◆ Data for processing:
════════

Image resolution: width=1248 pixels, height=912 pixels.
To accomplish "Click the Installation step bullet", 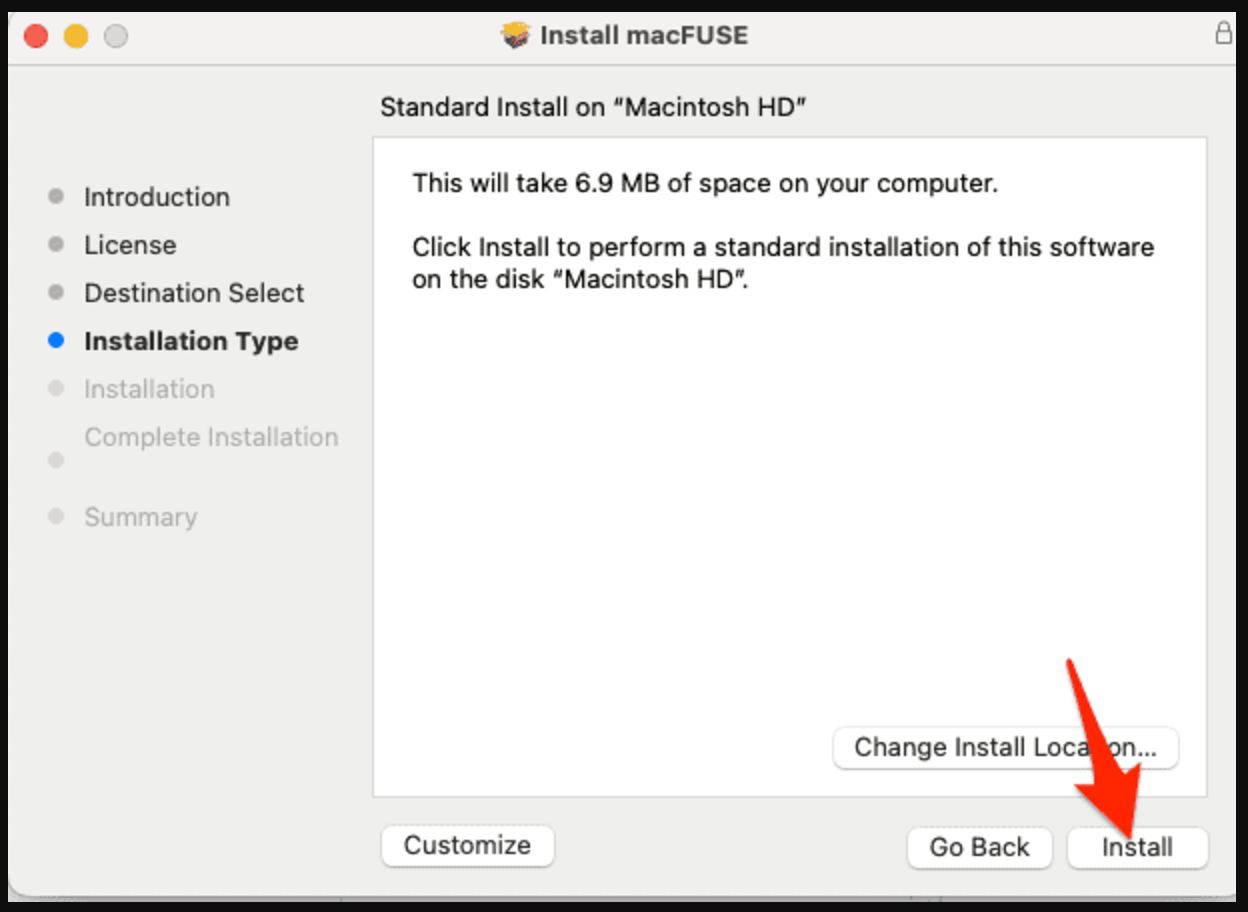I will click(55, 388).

════════

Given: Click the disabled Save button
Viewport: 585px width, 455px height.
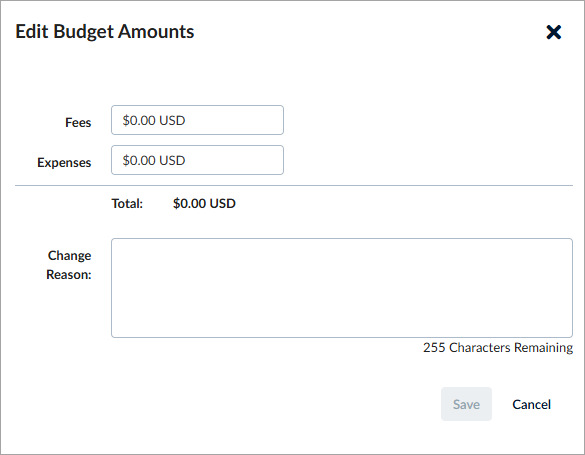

════════

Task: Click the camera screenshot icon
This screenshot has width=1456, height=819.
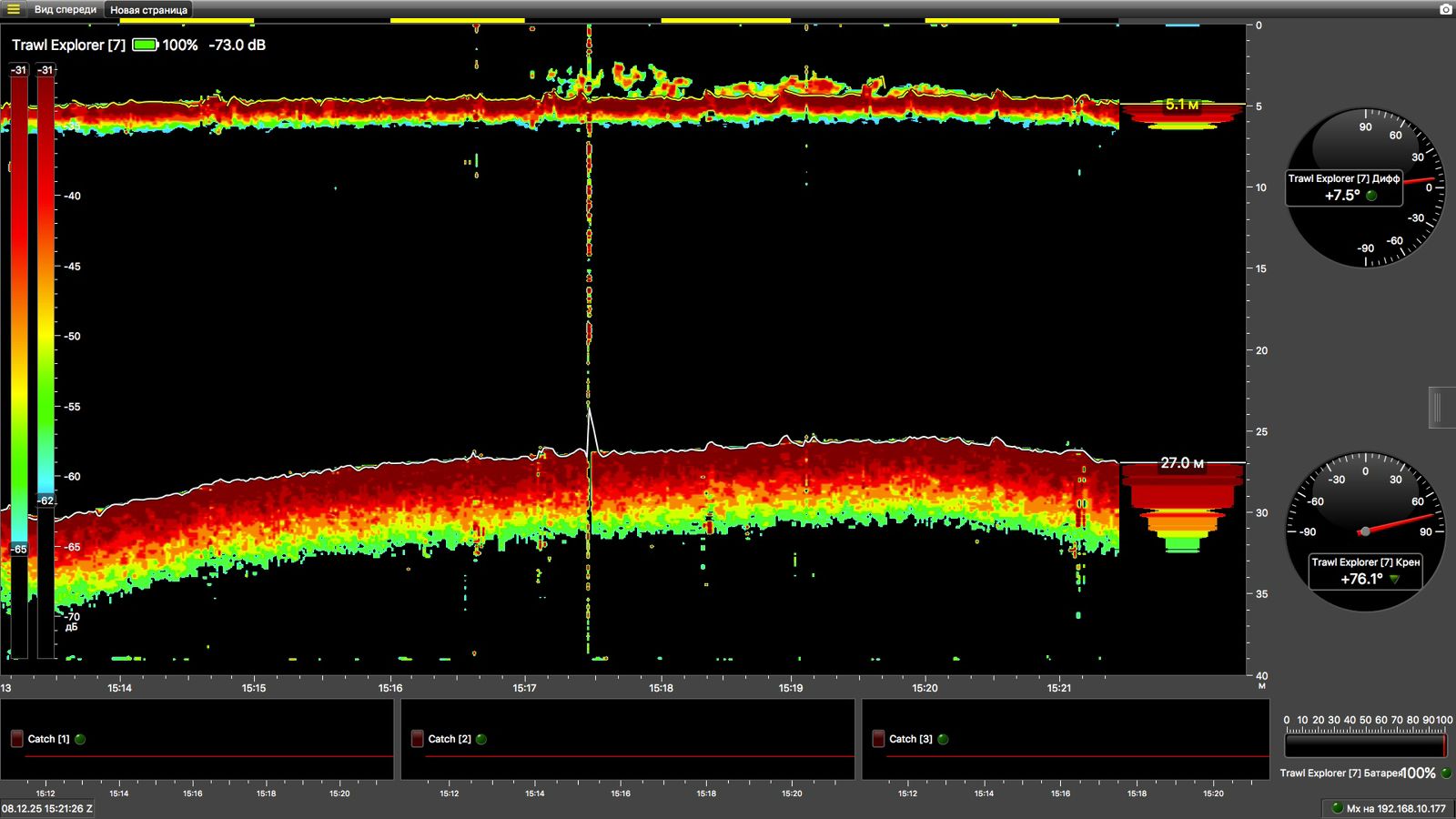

════════

◆ Exercise requirements: Return every line from the entries that holds the string "screenshot".

◆ Result below:
Task: Click the camera screenshot icon
This screenshot has width=1456, height=819.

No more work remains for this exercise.